**What to do:**
Please write out the article below on war movies about Iraq, word for word and in full.

**Excerpted passage:**

Suppose They Gave a War Movie and Nobody Came?

Jeremy Renner in Kathryn Bigelow’s Iraq themed The Hurt Locker
That’s what it’s been like recently for movies that have anything to do with Iraq. The question is: are audiences truly leery of movies about Iraq or are they just waiting for a good one?
According to THR’s Steven Zeitchik, the next crop of war films seems to be distancing itself from the conflict altogether. He quotes Kathryn Bigelow’s The Hurt Locker producer Nic Chartier as saying her film is an action movie, not an Iraq movie. “This could have been the British and the IRA. It could have been anywhere, really,” he says.
Meanwhile, reporting from Venice in that inimitably annoying Varietese, Nick Vivarelli, calls Bigelow’s film a “high-adrenalin bomb squad actioner” that “gave the Lido a jolt and proposed itself as the Iraq pic that might break through to American auds.”

Records from a dataset:
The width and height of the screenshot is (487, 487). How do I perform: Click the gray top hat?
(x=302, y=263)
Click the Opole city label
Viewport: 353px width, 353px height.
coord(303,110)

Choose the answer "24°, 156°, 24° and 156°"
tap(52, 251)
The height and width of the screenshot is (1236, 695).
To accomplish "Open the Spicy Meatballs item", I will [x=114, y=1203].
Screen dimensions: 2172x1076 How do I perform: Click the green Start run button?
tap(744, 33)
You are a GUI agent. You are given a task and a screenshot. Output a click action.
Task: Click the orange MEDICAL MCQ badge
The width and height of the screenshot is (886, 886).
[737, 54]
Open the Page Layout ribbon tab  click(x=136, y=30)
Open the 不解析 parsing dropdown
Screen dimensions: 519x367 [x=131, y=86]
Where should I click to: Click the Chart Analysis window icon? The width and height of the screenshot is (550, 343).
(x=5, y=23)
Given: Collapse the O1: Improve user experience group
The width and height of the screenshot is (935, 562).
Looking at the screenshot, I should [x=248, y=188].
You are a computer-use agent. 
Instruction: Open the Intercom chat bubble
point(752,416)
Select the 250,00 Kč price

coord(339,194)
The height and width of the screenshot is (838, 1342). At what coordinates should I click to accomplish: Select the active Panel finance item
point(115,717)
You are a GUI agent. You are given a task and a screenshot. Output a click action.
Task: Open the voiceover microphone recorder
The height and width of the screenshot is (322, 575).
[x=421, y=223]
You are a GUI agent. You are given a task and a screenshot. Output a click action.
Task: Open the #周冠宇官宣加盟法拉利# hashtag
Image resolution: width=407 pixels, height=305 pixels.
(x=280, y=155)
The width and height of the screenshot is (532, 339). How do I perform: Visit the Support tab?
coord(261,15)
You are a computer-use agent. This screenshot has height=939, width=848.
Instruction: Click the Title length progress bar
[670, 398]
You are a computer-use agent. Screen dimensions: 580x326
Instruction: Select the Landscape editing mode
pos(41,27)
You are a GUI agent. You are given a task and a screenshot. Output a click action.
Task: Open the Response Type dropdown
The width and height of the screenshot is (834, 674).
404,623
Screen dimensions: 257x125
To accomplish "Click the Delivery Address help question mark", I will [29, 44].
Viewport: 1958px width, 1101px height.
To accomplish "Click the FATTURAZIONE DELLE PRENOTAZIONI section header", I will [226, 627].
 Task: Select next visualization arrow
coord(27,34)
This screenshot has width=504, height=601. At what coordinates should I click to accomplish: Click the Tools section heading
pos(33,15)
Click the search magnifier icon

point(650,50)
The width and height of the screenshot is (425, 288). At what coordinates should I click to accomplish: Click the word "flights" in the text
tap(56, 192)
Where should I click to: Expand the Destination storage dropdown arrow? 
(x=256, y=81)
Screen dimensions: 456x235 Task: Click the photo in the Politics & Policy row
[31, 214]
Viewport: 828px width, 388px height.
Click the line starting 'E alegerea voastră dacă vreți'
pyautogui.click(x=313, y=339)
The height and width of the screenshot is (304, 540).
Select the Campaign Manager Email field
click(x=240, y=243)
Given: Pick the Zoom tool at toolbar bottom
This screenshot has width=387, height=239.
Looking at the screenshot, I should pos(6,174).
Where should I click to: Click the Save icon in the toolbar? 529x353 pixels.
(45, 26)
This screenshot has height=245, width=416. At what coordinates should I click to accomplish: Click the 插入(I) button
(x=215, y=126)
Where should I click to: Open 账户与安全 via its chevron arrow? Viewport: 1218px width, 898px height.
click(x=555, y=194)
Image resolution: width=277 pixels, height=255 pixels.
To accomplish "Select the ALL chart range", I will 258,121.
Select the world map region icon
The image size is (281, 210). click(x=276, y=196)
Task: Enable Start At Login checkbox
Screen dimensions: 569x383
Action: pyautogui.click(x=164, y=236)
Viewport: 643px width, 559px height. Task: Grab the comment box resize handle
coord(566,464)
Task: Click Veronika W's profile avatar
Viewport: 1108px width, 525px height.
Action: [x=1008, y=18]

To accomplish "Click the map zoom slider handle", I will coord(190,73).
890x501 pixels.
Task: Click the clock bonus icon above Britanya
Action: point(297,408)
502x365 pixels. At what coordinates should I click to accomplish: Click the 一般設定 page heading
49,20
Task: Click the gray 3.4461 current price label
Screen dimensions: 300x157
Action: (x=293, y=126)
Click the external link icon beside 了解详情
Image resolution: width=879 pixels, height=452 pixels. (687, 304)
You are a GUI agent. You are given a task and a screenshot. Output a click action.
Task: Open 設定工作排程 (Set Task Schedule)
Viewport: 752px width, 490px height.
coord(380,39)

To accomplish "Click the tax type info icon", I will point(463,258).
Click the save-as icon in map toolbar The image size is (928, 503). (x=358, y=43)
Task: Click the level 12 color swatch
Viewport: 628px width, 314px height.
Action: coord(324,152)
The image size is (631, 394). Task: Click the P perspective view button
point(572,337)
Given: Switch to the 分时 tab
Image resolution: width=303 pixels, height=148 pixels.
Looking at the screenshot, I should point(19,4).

**Worked answer:**
Suppose They Gave a War Movie and Nobody Came?

Jeremy Renner in Kathryn Bigelow’s Iraq themed The Hurt Locker
That’s what it’s been like recently for movies that have anything to do with Iraq. The question is: are audiences truly leery of movies about Iraq or are they just waiting for a good one?
According to THR’s Steven Zeitchik, the next crop of war films seems to be distancing itself from the conflict altogether. He quotes Kathryn Bigelow’s The Hurt Locker producer Nic Chartier as saying her film is an action movie, not an Iraq movie. “This could have been the British and the IRA. It could have been anywhere, really,” he says.
Meanwhile, reporting from Venice in that inimitably annoying Varietese, Nick Vivarelli, calls Bigelow’s film a “high-adrenalin bomb squad actioner” that “gave the Lido a jolt and proposed itself as the Iraq pic that might break through to American auds.”